**TRY IT:** Repeat, word for word, the stretch of the forum thread about LLM hallucination that starts at "Even if Problems" and ends after "years away (c)".

**SOURCE PASSAGE:**
This is such an important problem to solve, and it feels soluble. Perhaps a layer with heavily biased weights, trained on carefully curated definitional data. If we could train in a sense of truth - even a small one - many of the hallucinatory patterns disappear.

Hats off to the curl maintainers. You are the xkcd jenga block at the base.

jcattle 3 days ago | parent | next [-]

I am assuming that millions of dollars have already been spent trying to get LLMs to hallucinate less.

Even if Problems feel soluble, they often aren't. You might have to invent an entirely new paradigm of text generation to solve the hallucination problem. Or it could be the Collatz Conjecture of LLMs, that it "feels" so possible, but you never really get there.

big-and-small 3 days ago | parent [-]

Nuclear fusion was always 30 years away (c)

quikoa 3 days ago | parent [-]

It would be nice if nuclear fusion had the AI budget.

Cthulhu_ 3 days ago | parent [-]

Fusion will at best have a few dozen sales once it's commercially viable and then take decades to realise, but you can sell AI stuff to millions of customers for $20 / month each and do it today.

pjc50 3 days ago | parent | prev | next [-]

The "fact database" is the old AI solution, e.g. Cycorp; it doesn't quite work either. Knowing what is true is a really hard, unsolved problem in philosophy, see e.g. https://en.wikipedia.org/wiki/Gettier_problem . The secret to modern AI is just to skip that and replace unsolvable epistemology with "LGTM", then sell it to investors.

pksebben 3 days ago | parent [-]

There are some things that we can define as "definitely true as close as makes no difference" in the context of an LLM:

- dictionary definitions - stable apis for specific versions of software - mathematical proofs - anything else that is true by definition rather than evidence-based

(i realize that some of these are not actually as stable over time as they might seem, but they ought to do good enough with the pace that we train new models at).

If you even just had an MOE component whose only job was verifying validity against this dataset in chain-of-thought I bet you'd get some mileage out of it.

wongarsu 3 days ago | parent | prev [-]

Truth comes from being able to test your assertions. Without that they remain in the realm of plausibility. You can't get from plausibility to truth with better training data, you need to give LLMs better tools to test the truth of their plausible statements before spewing them to the user (and train the models to use them, obviously. But that's not the hard part).

**SOURCE INFORMATION:**
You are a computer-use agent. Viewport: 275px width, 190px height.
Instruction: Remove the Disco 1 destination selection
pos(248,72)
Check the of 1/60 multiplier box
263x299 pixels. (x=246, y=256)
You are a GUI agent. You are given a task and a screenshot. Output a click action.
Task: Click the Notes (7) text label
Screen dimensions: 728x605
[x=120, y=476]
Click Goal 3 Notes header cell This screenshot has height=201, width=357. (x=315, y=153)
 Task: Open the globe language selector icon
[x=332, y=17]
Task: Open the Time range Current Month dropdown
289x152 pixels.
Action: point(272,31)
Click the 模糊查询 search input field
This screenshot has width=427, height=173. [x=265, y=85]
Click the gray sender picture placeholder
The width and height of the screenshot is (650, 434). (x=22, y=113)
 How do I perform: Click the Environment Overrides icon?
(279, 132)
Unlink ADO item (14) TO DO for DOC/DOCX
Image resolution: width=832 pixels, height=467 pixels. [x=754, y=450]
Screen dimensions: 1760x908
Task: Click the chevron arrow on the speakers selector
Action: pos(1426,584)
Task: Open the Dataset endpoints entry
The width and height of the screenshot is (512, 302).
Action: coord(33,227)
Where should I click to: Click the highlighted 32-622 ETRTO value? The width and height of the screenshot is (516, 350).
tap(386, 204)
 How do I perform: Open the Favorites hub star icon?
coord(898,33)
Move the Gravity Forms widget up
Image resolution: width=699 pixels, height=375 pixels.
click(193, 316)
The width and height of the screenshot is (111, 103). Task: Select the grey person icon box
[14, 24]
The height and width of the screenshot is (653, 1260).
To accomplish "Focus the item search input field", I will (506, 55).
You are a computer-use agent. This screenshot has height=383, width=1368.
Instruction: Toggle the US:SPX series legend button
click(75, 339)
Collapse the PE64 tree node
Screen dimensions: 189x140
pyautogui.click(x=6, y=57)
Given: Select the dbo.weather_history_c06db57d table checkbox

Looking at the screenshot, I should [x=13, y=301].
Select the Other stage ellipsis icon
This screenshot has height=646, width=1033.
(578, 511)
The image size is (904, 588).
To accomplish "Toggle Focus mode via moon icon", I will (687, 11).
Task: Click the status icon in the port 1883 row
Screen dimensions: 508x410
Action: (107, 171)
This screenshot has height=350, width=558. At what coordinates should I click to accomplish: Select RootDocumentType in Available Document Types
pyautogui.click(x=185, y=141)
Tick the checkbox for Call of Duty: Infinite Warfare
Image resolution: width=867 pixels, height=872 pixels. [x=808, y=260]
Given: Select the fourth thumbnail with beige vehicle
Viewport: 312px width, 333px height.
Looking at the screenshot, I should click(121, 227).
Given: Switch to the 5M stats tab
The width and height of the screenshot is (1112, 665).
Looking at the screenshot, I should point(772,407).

**SOLUTION TO THE EXERCISE:**
Even if Problems feel soluble, they often aren't. You might have to invent an entirely new paradigm of text generation to solve the hallucination problem. Or it could be the Collatz Conjecture of LLMs, that it "feels" so possible, but you never really get there.

big-and-small 3 days ago | parent [-]

Nuclear fusion was always 30 years away (c)